医務室で熱さましではない何を飲まされたに違いない。
マダムが処方を間違える可能性はないと思うが、別の人間に渡すべき薬を誤って渡した可能性はゼロではない。
…こんな効力のある薬を誰かに処方する可能性もなさそうだが。

それにしても、これは出来損ないの惚れ薬のようなものだろうか。
リドルを押し倒して楽しんでいるオリオンを眺めながら考えたが、答えが出ない。
同性に惚れるようにできているのか、そうだとしたら 事態は深刻だ。

「で、オリオン。お前はどうしたら、僕の上からどいてくれるんだ?」

オリオンはリドルを襲うでもなく、ただ時折、首筋に顔を埋めたり、神を撫でたりする程度でそれ以上は何もしない。
きちんと話しかければ答えてくれるあたり、多少なりとも理性的である。

頬を赤らめている姿は、性に対して初心な女のようだ。
元々性欲が強い性質でもないオリオンだからこそ、これくらいで済んでいるのかもしれない。
これがアブラクサスでなくてよかった。
この様子であればそう酷いことはされないだろうと想定して、早急にこの展開から解放されるべく、リドルはオリオンに問いかけた。
リドルの頬に冷たい指を這わせていたオリオンは、水底のような暗いブルーの瞳をリドルの赤い瞳に向けた。
たっぷりとリドルの身体を愛でていたオリオンだったが、リドルの言葉にはきちんと答えようと、手を止めて考え出した。

「ちょっと、抱きしめてもいいですか?」
「…それでいいのか」
「はい。
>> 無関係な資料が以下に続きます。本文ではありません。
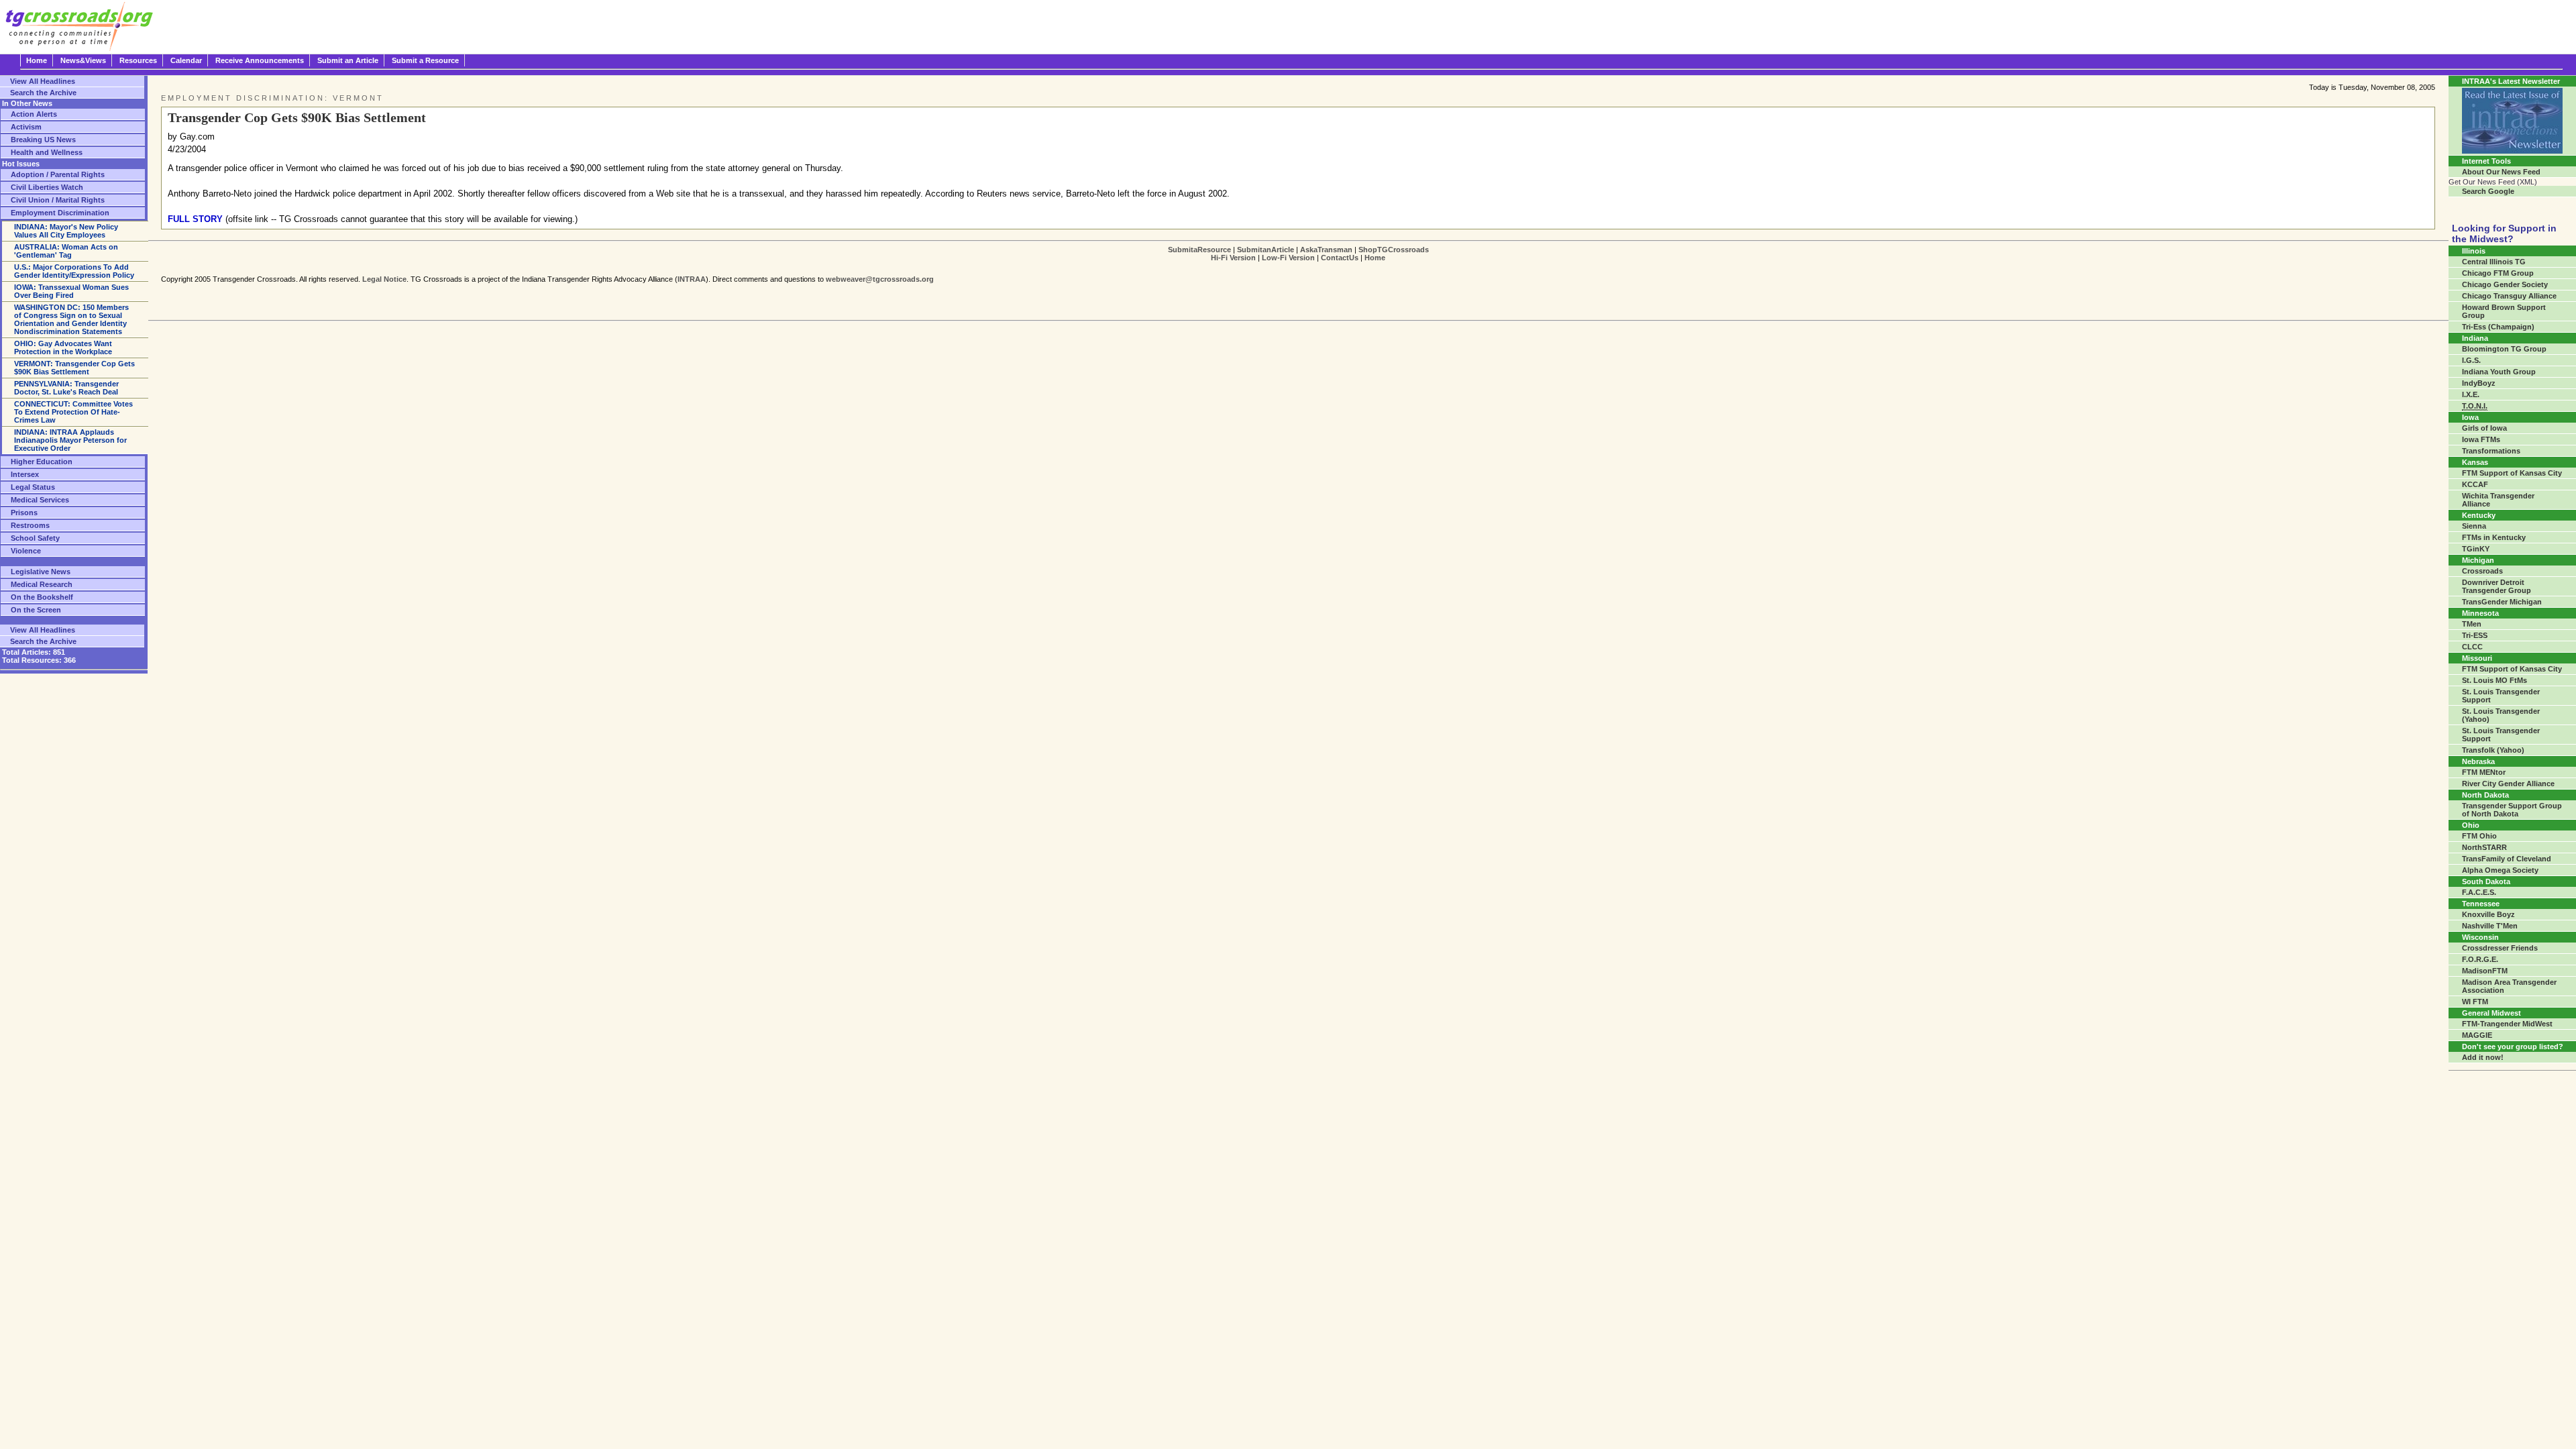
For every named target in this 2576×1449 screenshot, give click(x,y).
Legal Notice (384, 279)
そうしたら、退きますから」

オリオンの答えはリドルが想定していたよりも可愛らしいもので、拍子抜けした。
とはいえ、抵抗がないわけがない。
複雑な心境を抱えながらも、挨拶の一環、家族だと思えば、と背筋の悪寒を何とか納めながら、リドルはオリオンを抱きしめた。

オリオンのコロンの香りに包まれながら、リドルはこの後どうしたものかと米神を震わせながら考えていた。
とりあえず、彼が薬を飲んだという医務室を訪れるのがいいだろう。
犯人は現場に戻ると言うのがマグル界でも魔法界でも定石である。